Your answer should hold each line of the material that contains the word "Select".

**Stored data:**
***

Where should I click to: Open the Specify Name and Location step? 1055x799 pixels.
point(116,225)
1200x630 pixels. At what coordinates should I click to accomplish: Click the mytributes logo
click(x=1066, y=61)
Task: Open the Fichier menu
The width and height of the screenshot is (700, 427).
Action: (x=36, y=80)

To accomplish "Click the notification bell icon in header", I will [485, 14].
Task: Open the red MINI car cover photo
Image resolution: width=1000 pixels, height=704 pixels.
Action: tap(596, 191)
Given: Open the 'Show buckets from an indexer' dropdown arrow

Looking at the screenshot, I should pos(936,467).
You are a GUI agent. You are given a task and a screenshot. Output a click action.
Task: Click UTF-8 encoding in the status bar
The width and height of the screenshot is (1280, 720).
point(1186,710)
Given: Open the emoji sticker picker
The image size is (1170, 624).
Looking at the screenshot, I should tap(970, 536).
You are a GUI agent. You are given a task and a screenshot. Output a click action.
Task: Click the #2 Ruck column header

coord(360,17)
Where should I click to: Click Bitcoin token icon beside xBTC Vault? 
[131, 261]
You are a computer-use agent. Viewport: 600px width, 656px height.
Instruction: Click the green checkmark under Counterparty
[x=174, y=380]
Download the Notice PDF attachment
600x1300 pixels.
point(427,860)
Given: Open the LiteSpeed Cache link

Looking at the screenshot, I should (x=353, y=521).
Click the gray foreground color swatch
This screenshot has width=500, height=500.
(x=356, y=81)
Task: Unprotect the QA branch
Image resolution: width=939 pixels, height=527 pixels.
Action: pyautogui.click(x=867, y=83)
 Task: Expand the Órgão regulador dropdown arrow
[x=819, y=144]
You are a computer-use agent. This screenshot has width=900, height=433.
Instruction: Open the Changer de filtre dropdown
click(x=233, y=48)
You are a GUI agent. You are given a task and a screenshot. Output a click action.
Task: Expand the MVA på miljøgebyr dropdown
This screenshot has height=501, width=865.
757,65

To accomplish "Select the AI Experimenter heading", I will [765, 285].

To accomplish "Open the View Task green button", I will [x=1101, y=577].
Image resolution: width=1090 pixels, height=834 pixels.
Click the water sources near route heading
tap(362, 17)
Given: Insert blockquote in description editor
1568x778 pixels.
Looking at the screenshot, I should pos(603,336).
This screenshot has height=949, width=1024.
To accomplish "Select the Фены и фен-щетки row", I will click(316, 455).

***

**Your solution:**
To accomplish "Select the AI Experimenter heading", I will [765, 285].
To accomplish "Select the Фены и фен-щетки row", I will click(316, 455).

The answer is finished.